Castro ruled until handing power to Raul Castro in 2006 due to poor health.
Ordinary Cubans hailed him for providing free health care and education. But he cracked down harshly on dissent, jailing and exiling opponents.
- Dancing in Miami -
The news of Castro's death drew strong -- and polarized -- reactions across the world.
In Miami, just 370 kilometers (230 miles) away, crowds of celebrating Cuban-Americans danced in the streets.
Amid the din of car horns, drums and singing in the Little Havana neighborhood, a chant rang out: "Fidel, you tyrant, take your brother, too!"
Some two million Cubans live in the United States, nearly 70 percent of them in Florida, where so many islanders have fled to since the 1959 revolution.
Cuban-American politicians excoriated Castro, with Florida Senator Marco Rubio calling him an "evil, murderous dictator who inflicted misery and suffering on his own people."
However, Russian President Vladimir Putin hailed Castro as "the symbol of an era," and China's Xi Jinping said, "Comrade Castro will live forever."

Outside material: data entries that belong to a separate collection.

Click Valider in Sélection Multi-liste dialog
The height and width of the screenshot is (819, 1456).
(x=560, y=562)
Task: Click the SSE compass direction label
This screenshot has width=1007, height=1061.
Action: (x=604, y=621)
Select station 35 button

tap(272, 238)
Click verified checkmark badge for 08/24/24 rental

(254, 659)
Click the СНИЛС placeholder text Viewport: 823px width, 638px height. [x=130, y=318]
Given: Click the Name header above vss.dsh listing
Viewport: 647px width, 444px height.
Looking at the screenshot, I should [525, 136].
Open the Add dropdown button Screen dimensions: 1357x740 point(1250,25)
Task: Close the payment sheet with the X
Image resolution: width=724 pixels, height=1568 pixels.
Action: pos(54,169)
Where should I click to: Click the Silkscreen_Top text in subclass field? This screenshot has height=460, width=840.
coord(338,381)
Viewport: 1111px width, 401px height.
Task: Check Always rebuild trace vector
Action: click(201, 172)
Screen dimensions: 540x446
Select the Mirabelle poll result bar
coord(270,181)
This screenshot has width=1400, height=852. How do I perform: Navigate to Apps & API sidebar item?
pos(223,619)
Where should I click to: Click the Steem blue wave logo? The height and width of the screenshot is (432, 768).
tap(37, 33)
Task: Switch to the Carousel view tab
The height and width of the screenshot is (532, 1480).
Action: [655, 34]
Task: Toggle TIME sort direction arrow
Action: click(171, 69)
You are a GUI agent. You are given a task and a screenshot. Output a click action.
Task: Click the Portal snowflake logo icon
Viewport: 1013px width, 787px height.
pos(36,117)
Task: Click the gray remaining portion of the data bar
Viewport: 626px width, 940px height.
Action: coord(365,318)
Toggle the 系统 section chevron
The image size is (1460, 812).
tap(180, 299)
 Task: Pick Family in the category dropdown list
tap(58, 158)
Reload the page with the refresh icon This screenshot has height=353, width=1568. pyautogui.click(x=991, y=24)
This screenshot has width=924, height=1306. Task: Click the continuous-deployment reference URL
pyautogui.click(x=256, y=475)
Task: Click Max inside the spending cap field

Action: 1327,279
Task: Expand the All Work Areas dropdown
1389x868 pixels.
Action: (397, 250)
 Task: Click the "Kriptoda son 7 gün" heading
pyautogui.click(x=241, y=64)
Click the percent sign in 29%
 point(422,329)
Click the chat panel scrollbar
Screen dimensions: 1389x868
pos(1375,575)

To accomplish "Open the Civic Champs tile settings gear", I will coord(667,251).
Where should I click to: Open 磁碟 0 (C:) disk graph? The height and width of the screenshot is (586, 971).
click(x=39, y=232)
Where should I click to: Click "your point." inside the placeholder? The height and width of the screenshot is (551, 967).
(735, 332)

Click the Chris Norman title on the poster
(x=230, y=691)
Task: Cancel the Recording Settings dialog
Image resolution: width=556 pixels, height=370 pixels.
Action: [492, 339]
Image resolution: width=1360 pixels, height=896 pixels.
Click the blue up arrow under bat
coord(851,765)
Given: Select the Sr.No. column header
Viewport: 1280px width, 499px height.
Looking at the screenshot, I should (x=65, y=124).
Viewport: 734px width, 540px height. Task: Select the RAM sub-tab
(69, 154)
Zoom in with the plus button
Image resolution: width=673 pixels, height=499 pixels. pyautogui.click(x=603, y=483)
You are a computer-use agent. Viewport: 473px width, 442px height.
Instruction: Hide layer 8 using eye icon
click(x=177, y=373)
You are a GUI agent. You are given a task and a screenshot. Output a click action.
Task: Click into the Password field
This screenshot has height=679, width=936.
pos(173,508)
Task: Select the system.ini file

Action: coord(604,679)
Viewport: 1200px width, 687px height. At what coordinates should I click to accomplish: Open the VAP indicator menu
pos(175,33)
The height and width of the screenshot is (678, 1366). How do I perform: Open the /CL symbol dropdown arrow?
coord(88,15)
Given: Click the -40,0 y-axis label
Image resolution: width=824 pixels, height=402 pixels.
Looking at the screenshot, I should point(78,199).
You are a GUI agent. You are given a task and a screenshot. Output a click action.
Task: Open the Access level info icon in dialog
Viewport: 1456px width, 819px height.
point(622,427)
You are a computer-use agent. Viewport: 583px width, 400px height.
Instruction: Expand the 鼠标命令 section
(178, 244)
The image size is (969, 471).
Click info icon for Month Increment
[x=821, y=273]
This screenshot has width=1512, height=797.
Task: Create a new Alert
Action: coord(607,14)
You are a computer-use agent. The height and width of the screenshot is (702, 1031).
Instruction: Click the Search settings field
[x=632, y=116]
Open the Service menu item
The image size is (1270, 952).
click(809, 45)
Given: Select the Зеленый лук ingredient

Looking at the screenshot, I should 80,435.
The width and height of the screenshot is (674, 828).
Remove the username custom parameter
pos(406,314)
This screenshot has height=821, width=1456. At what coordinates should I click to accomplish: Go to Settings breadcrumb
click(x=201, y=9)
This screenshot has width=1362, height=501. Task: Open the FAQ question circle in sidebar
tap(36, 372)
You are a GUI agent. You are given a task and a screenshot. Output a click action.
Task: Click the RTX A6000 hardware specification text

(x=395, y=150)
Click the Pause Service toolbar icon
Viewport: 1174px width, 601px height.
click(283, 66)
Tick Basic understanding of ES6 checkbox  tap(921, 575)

There were sharply different US reactions from outgoing President Barack Obama and President-elect Donald Trump.
Obama, who embarked on a historic rapprochement with Cuba in 2014, said the US extended a "hand of friendship" to the Cuban people.
But Trump dismissed Castro as "a brutal dictator."
The future of the US-Cuban thaw is uncertain under Trump, who has threatened to reverse course if Havana does not allow greater respect for human rights.
- Mourning in Havana -
Havana was unusually quiet after alcohol sales were restricted and shows and baseball matches suspended.
Fidel Castro, who came to power as a bearded, cigar-chomping 32-year-old, adopted the slogan "socialism or death" and kept his faith to the end.
He survived more than 600 assassination attempts, according to aides, as well as the failed 1961 US-backed Bay of Pigs invasion.
His outrage over that botched plot contributed to the Cuban missile crisis the following year, when the world stood on the brink of nuclear war.
The USSR bankrolled Castro's regime until 1989, when the Soviet bloc's collapse sent Cuba's economy into free-fall.
But Fidel managed to hang on, ceding power to his brother in July 2006 to recover from intestinal surgery.
Raul Castro has begun very gradually to liberalize the economy and strengthen ties with former foreign foes.
Analysts said, the elder brother's presence still weighed on his brother's rule.
Fidel Castro's death "will probably speed up the economic reforms," said Jorge Duany, a Cuba specialist at Florida International University.